Transcript | Understanding and Maximizing Myeloma Treatment Approaches
Please remember the opinions expressed on Patient Power are not necessarily the views of our sponsors, contributors, partners or Patient Power. Our discussions are not a substitute for seeking medical advice or care from your own doctor. That’s how you’ll get care that’s most appropriate for you.
Hello and welcome to Patient Power. I'm Andrew Schorr. We are here at the University of Arkansas for Medical Sciences, a big complex in the really world?renowned myeloma institute here, and one of the guiding lights now is Dr. Gareth Morgan, who joins us. Thank you so much for being with us.
Good to see you.
Dr. Morgan, there's been just a tremendous growth in the number of treatments for myeloma, and we've been thinking about what's right for what patient. But one of the things that was pioneered here was really transplant along with medicines to really try to eradicate to or really knock back the disease, give people long remissions. And then there's been a debate about whether transplant still has a role. What's your view here?
It's completely clear that transplant still has a role, and that's just not my opinion. I think we should build new treatments into a transplant backbone, and the reason for that is just recently people have done the experiment and tried to drop transplantation, and the DFCI/IFM study clearly shows that the progression?free survival is less if you drop the transplant. And so the backbone of therapy, therefore, becomes the transplant, and how do you take a novel drug. So targeted treatments or immunotherapies, build them into that background so that we keep moving forward and don't take a step backwards.
Now, transplant isn't for everybody, so you have to assess somebody's health status, and you have to see, look at their own character of myeloma, so how do you do that analysis?
So I think there are misconceptions about how treatment is delivered, and you always have to look at the patient and personalize the approach to the patient that's sitting in front of you. And that means you don't say, oh, it's a triplet this or a quadruplet that or a doublet this. It's about what's the best way to get them into a remission. And then if they're not responding to that triplet, say, that you swap to a different triplet that has a different mode of action and continues to get them responding.

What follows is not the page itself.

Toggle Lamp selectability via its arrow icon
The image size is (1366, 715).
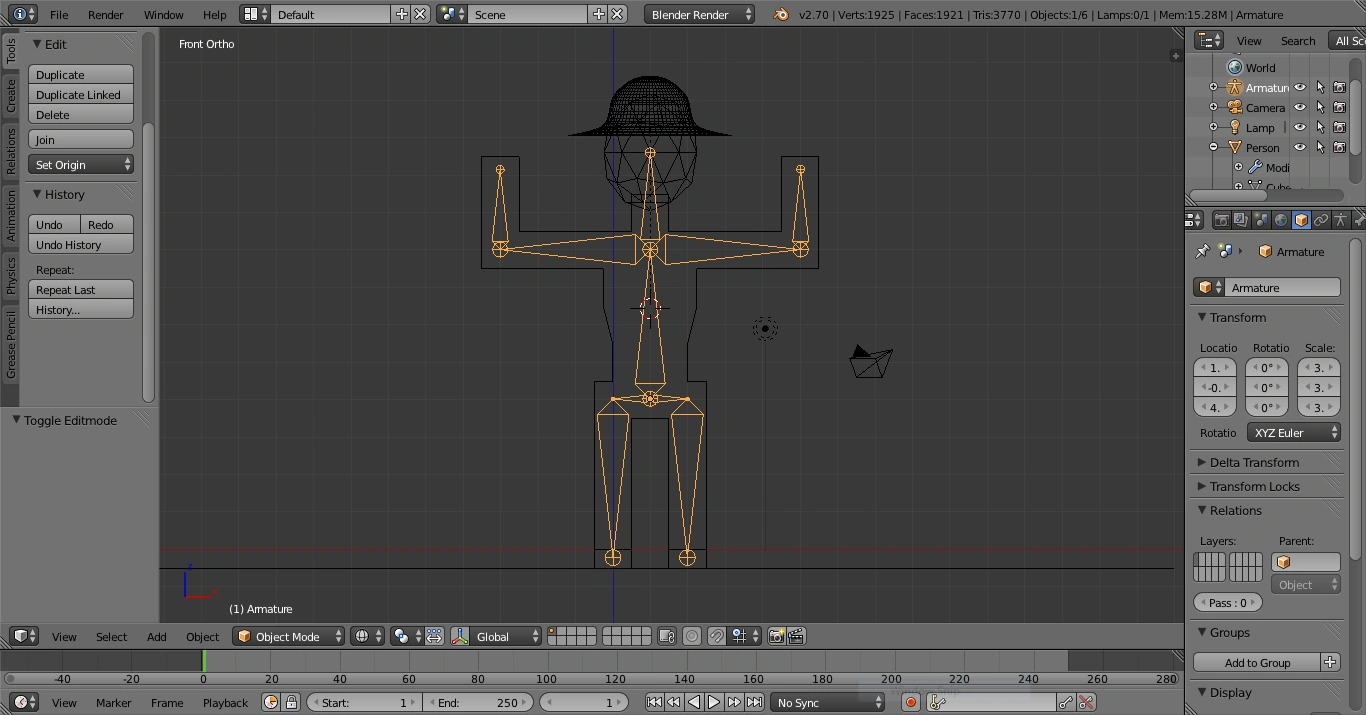tap(1320, 128)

And so the treatment aim in some way or other is to maximize response rates, to maximize the depth of response, and then both for younger and older patients and to hold them in remission for as long as you can. And we take an arbitrary cut point of three years. So if any of the cells, the residual cells that are there, wake up, you kill them off before they relapse as clinical disease.
And that type of strategy works beautifully for younger patients where you can use more intensive chemo protocols but also works for the elderly and less robust where you can either reduce the dose of chemotherapy or use these novel agents. So that's the type of theoretical approach to treatment that I believe myeloma doctors should be taking these days.

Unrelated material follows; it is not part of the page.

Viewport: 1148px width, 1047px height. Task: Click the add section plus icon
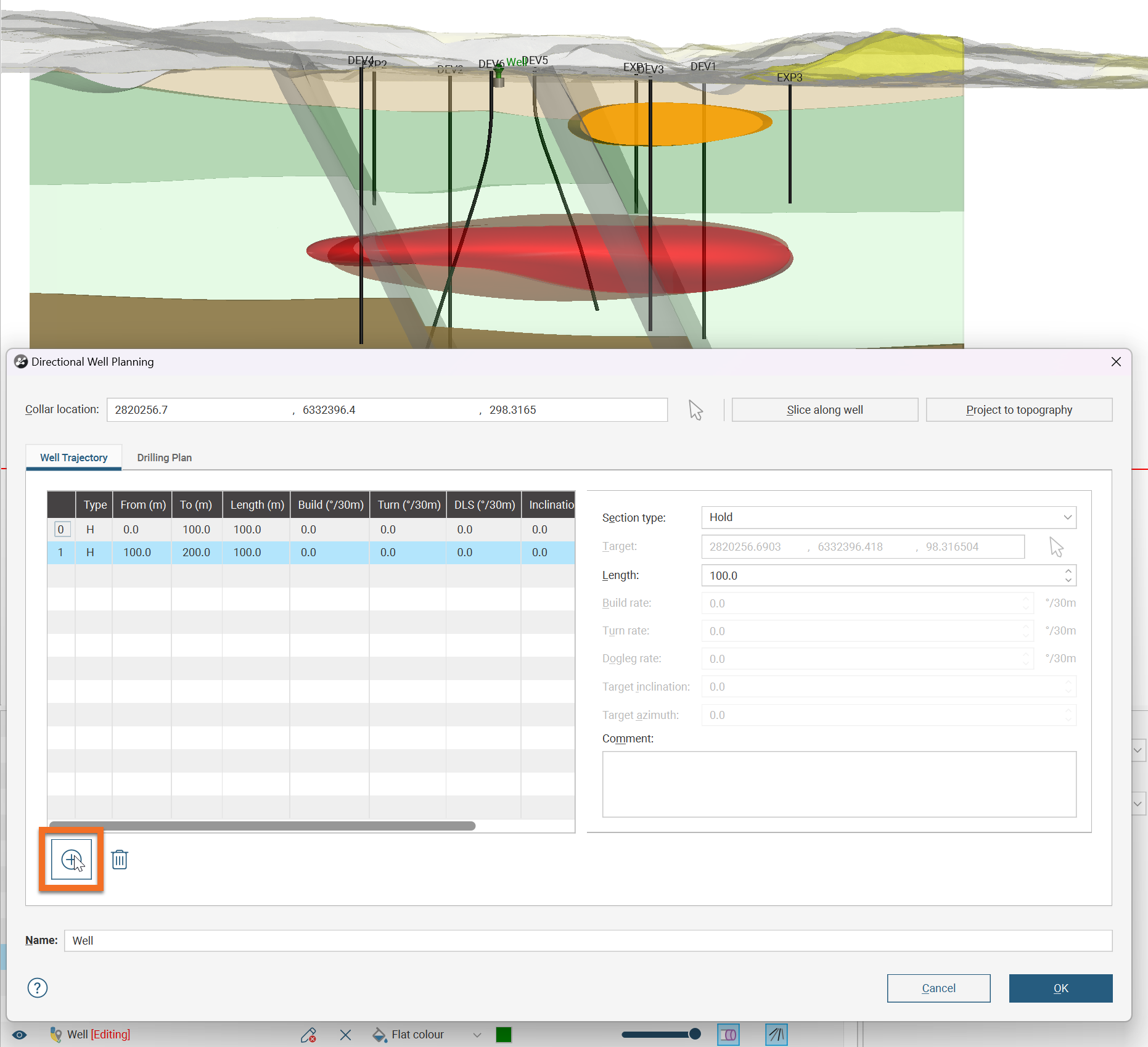point(72,859)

And you used some terms, doublet and triplet and quadruplet. You have more notes on the piano you can play together now as chords than ever before, monoclonal antibodies that have been approved and others coming along that could go along with oral therapies or infused therapies and transplant.

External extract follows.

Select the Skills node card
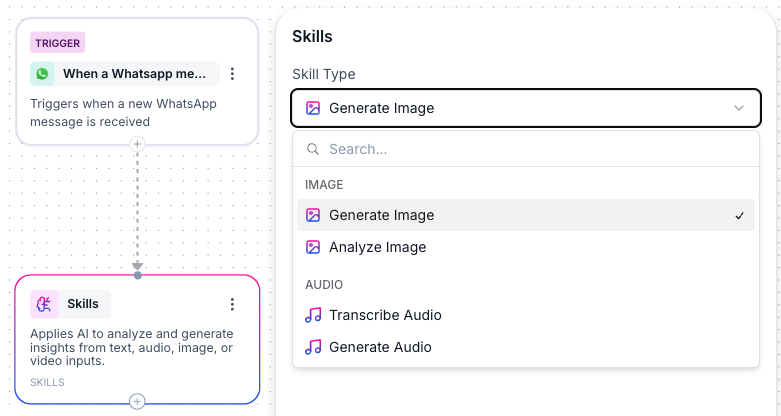 (x=137, y=351)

So it's really complicated.
So I like the idea of chords, okay. So I was conceptualizing them as almost as cassettes of treatment. We know from biological studies that if you use one agent, the cancer will find a way to become resistant to it really quite quickly. If you give it a chord or four drugs, three drugs, and then mix and match, what you end up is totally confusing it so that almost all of the cells are killed. And then you use the maintenance or longer term treatment to mop up any cells that are left. And that really is the future of myeloma treatment.
And this endless debate about cure or control still rumbles on in the background, but I think we should be really thinking about kill and long?term control in the same sentence really because it's all about maximizing response to minimal residual disease states and then monitoring the disease when there's almost nothing there.
And we've spent some time generating the tools to do that, and now it's a process of convincing the FDA that this really is what we should do, analogous to CLL, where we kind of started doing this years ago. MRD testing becomes an end point for clinical trials, speeds up the whole process, and the faster we can lever drugs into the myeloma arena, the quicker we're going to make progress for patients.
Okay. So much more to talk about, and we're here at the University of Arkansas doing an event, so we hope you'll look at those video clips as well, and we'll talk more about minimal residual disease measurement and how we can speed up drug development. But thank you for all you do here.
Thanks ever so much.
Pleasure to have you. Andrew Schorr with Dr. Gareth Morgan helping lead the way so that you get the right treatment, combining, using transplant when appropriate, so that that gets down to that low level, and hopefully effectively not only is your myeloma controlled but maybe with the hope that it's cured.
Remember, knowledge can be the best medicine of all.